本实践涉及三个角色:dkeyserver,dkeycache,PyTorch with SGX,使用流程如使用流程所示,具体说明如下:
dkeyserver:密钥服务器,部署于模型使用者本地。模型所有者首先使用PyTorch with SGX提供的工具在本地将模型参数加密,并在本地搭建密钥服务器(dkeyserver)。然后将加密后的模型传输并部署于阿里云ECS SGX服务器。密钥服务器管理所有模型密钥和模型ID,并接收来自ECS SGX服务器密钥分发服务的密钥请求。
dkeycache:密钥分发服务,部署于阿里云ECS SGX服务器。ECS SGX服务器的密钥分发服务首先向密钥服务器申请获取所有模型密钥。密钥服务器在成功完成SGX远程证明后,将密钥通过远程认证安全通道发送到ECS SGX服务器密钥分发的SGX Enclave。这部分将在密钥分发服务器启动后自动完成,无需模型所有者操作。
PyTorch with SGX:运行PyTorch的ECS SGX服务器,与dkeycache部署于同一台服务器。

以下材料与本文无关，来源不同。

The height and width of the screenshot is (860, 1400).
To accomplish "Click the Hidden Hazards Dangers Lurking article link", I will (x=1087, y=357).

当阿里云的PyTorch实例使用模型做预测或分类任务进行模型推测时,会自动向密钥分发服务请求模型密钥。 密钥会被加密,并经SGX安全通道发送至PyTorch实例的SGX Enclave中。PyTorch with SGX启动的Enclave使用该密钥解密模型参数,并进行计算。模型参数全程享受基于SGX的硬件保护,可用不可见,以保证数据传输的安全性、数据使用的安全性。
准备工作
部署PyTorch深度学习模型前,您需要准备运行该模型所需的环境。
为方便验证,本实践将dkeyserver,dkeycache,PyTorch with SGX部署在同一台阿里云安全增强型实例中。
创建安全增强型实例。
具体操作,请参见创建可信实例。请注意以下参数:
镜像:Alibaba Cloud Linux 2.1903 LTS 64位 UEFI版
公网IP:分配公网IPv4地址
构建SGX加密计算环境。
具体操作,请参见构建SGX加密计算环境。
安装Python3并配置环境变量。
本实践所用的Python版本为3.6,您也可以根据需要,安装合适的Python版本。具体操作,请参见Python官网。
安装运行PyTorch所需的软件包。
PyTorch对python、gcc等软件有版本要求,可通过以下命令安装指定版本。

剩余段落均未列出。